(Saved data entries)
* * * * *

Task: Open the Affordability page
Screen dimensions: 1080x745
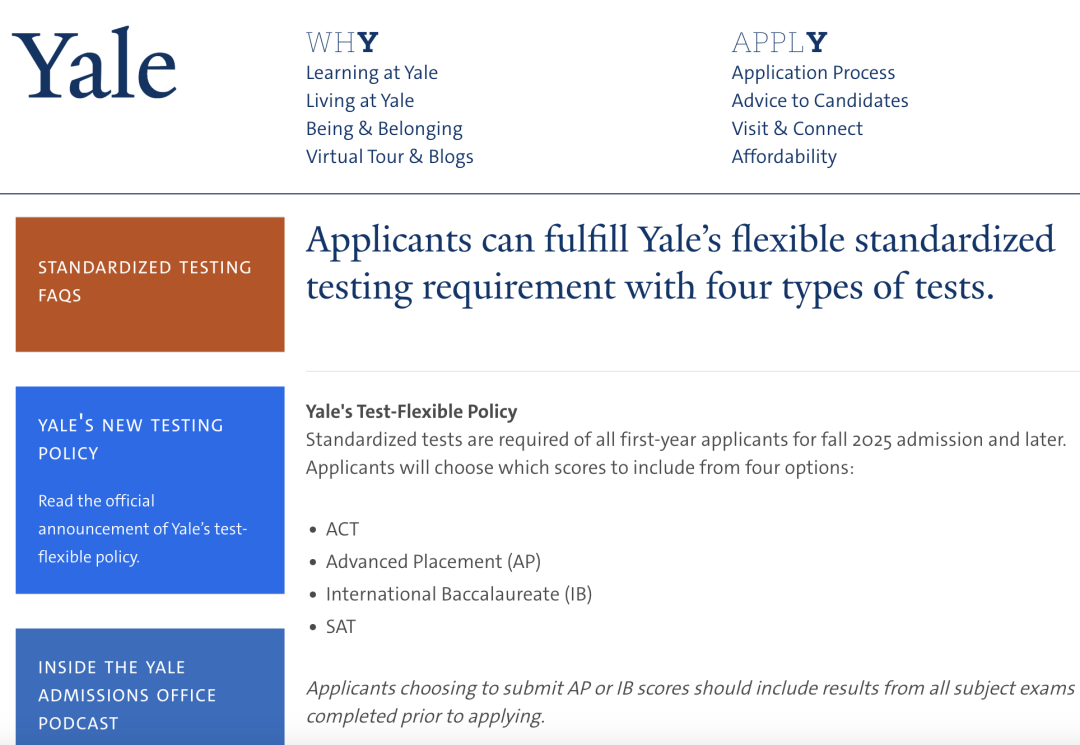Action: pyautogui.click(x=784, y=156)
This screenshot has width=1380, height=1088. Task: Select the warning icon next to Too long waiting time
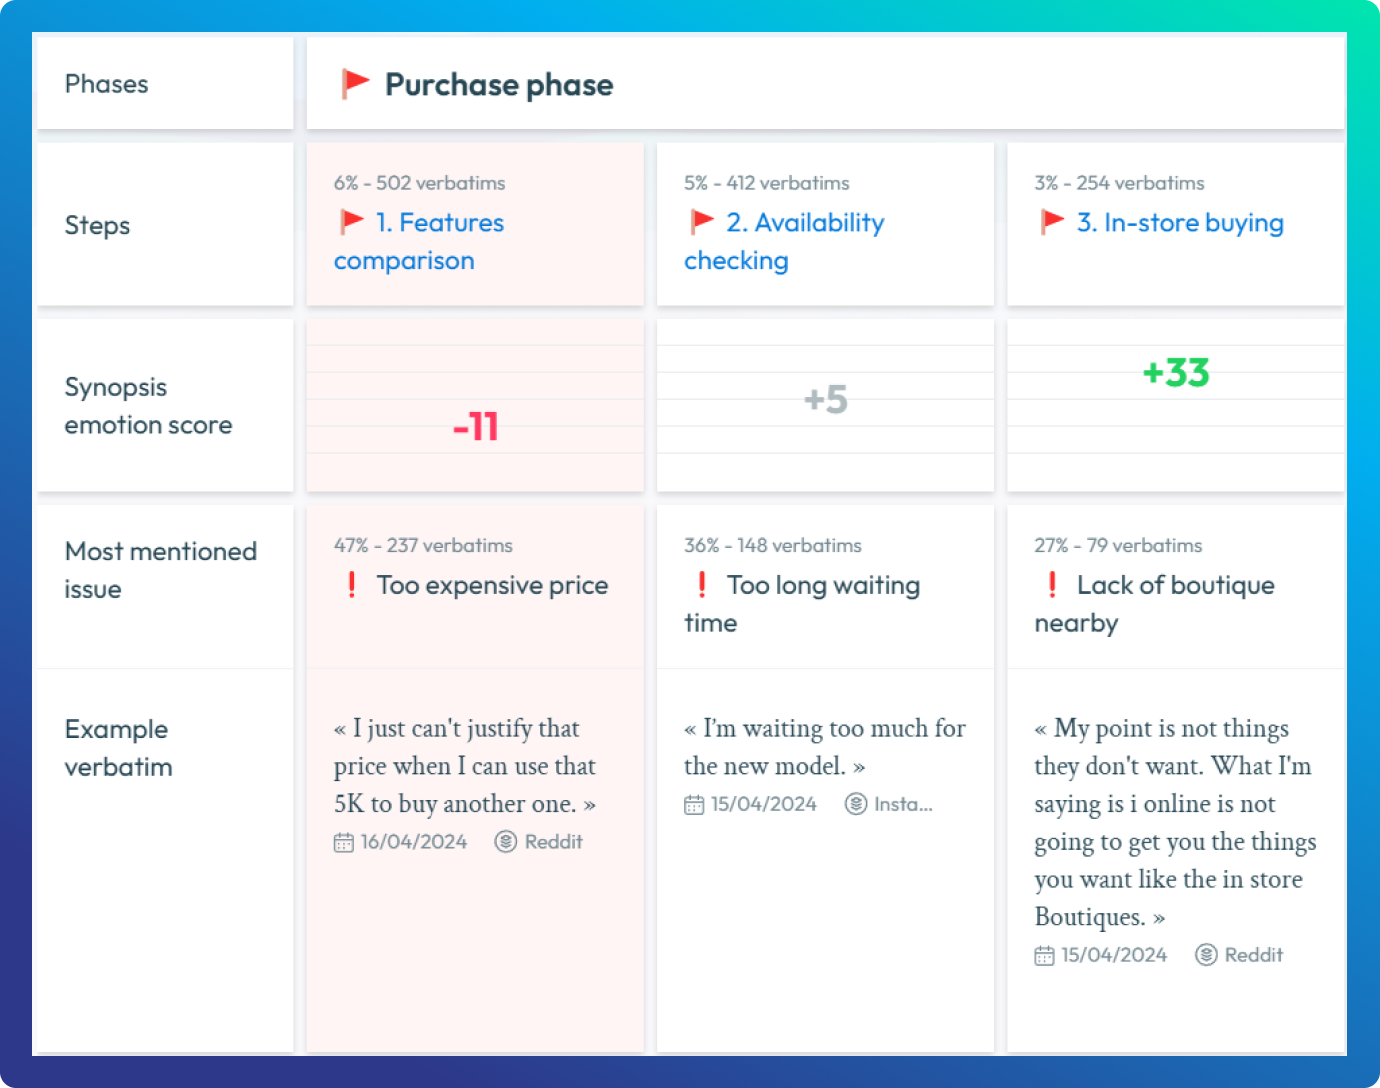pyautogui.click(x=702, y=585)
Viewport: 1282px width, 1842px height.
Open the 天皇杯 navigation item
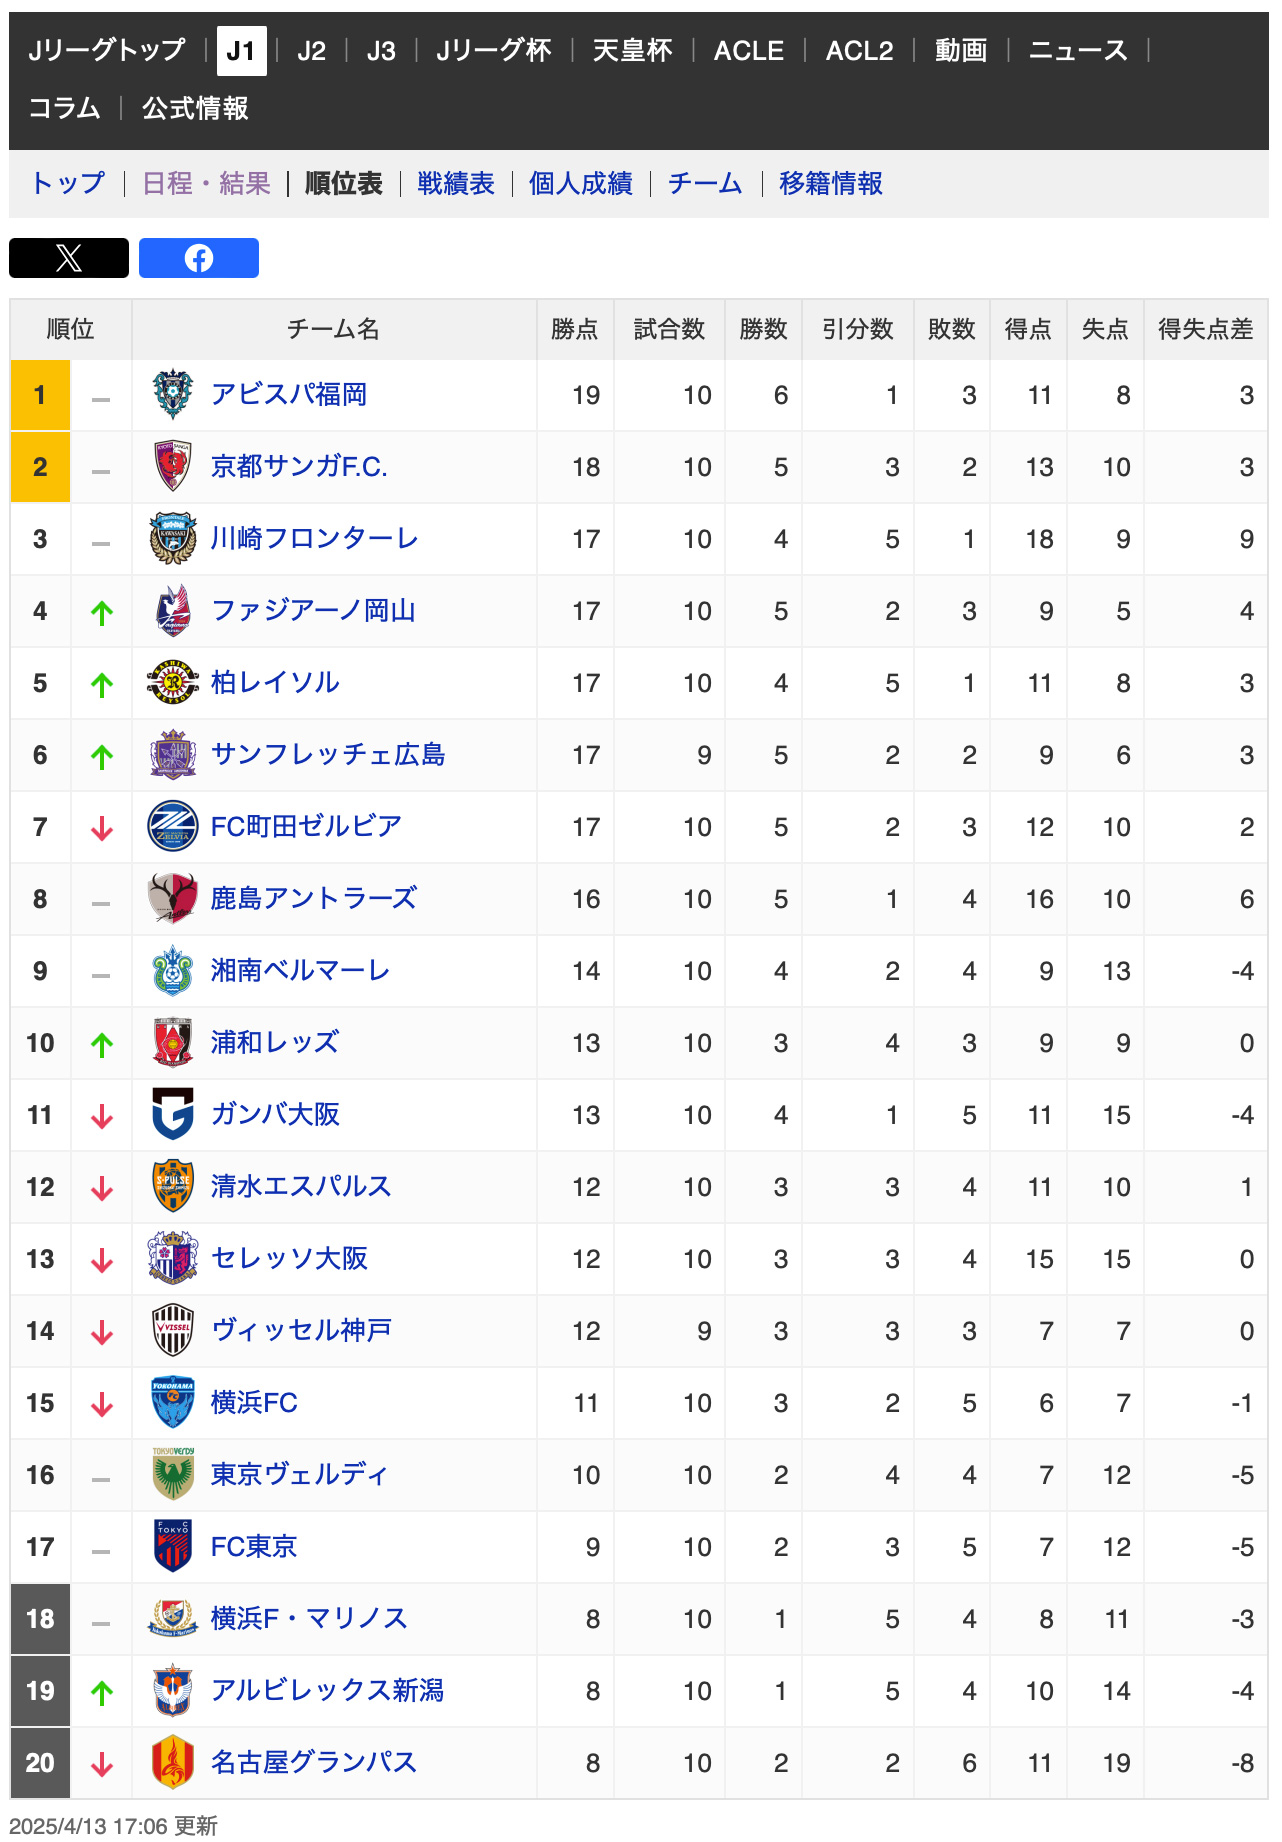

* * * * *

- Problem details
Each entry above should be copied word for word, with the images omitted.

- Result
Task: Open the Affordability page
Screen dimensions: 1080x745
Action: pyautogui.click(x=784, y=156)
This screenshot has width=1380, height=1088. Task: Select the warning icon next to Too long waiting time
pyautogui.click(x=702, y=585)
Viewport: 1282px width, 1842px height.
Open the 天皇杯 navigation item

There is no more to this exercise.